Over their Girl Scout costumes they were wearing semiofficial nursing uniforms, white cotton dresses and caps of their own design.
At present Dorothy McClain was leaning anxiously over the kitchen stove stirring a kettle of simmering milk into which she had just measured a proper amount of cocoa. Her face was flushed and she was looking so pretty that Tory sat watching her with a smile of satisfaction. She herself was engaged in cutting thin slices of bread. Of late more than one cause had conspired to make Dorothy less happy than usual.
“I do hope the first visit from our entire Patrol of Girl Scouts will not be too tiring for Miss Frean,” Dorothy remarked, aware that the other girl’s eyes were upon her and desiring to change the current of her thought.
Tory paused reflectively.
“I do not think it will hurt her in the least,” she announced. “You seem to forget that your father gave his consent to our meeting here a week ago and that Miss Mason, our Scout Captain, insisted on the delay. If Memory has recovered sufficiently to give up her trained nurse and submit to our ministrations for the past ten days, she is well enough for our tea party. The Girl Scouts have haunted the place ever since her illness. I suppose in a way it was a relief when she and Dr. McClain agreed to allow us to do the nursing, provided only two of us at a time would take charge. I specially asked to have you with me, Dorothy, as we were together on the morning when we suffered such suspense.”

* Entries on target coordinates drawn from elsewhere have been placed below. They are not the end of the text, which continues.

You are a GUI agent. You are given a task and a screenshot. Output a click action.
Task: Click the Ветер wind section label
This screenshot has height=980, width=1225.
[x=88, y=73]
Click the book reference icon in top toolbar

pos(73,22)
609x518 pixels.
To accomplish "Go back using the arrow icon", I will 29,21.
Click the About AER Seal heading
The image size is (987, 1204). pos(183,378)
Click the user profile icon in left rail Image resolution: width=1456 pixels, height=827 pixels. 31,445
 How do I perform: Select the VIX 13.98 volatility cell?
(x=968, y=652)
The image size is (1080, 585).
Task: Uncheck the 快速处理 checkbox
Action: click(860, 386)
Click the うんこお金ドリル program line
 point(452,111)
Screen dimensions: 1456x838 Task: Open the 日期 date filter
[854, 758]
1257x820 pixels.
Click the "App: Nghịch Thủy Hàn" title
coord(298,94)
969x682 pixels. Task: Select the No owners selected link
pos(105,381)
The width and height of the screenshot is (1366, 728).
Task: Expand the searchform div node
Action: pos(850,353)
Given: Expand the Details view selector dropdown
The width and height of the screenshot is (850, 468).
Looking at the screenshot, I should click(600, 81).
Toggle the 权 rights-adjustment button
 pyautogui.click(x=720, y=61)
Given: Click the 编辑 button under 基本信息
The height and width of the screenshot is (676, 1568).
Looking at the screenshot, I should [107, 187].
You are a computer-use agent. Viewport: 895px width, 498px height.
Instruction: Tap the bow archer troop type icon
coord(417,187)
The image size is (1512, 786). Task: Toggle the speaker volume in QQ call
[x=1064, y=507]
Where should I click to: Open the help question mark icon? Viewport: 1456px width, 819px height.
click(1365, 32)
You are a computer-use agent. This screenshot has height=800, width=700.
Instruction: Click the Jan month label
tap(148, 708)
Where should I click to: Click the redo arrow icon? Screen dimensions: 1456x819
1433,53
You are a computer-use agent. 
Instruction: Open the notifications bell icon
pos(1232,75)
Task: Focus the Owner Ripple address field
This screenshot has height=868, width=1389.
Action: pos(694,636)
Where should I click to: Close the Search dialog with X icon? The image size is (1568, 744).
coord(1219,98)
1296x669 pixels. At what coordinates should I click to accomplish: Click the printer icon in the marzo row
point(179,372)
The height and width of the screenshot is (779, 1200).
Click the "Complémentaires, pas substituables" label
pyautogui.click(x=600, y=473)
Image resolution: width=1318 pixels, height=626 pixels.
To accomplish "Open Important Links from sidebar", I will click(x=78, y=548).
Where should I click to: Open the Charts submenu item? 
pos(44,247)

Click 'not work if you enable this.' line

Dorothy McClain straightened up and glanced around, the color slowly ebbing from her face and her clear eyes becoming disturbed and wistful.
“I wish all suspense ended in so happy a fashion, Tory dear!”
In her white cap and gown, with her dark eyes, slender face and full red lips, Tory appeared especially attractive. Her reddish gold hair, worn short, could not be tucked out of sight, but made a bright effect of contrasting color.
She drew her brows together and frowned, not angrily but seriously.
“The other thing you are thinking of will turn out happily soon, Dorothy, I am sure. Lance is a dreamer and I suppose is selfish, but Christmas is nearly here and he cannot let the Christmas season go by without writing your father and you where he is and what he is doing. It would be too hateful and too ungrateful!”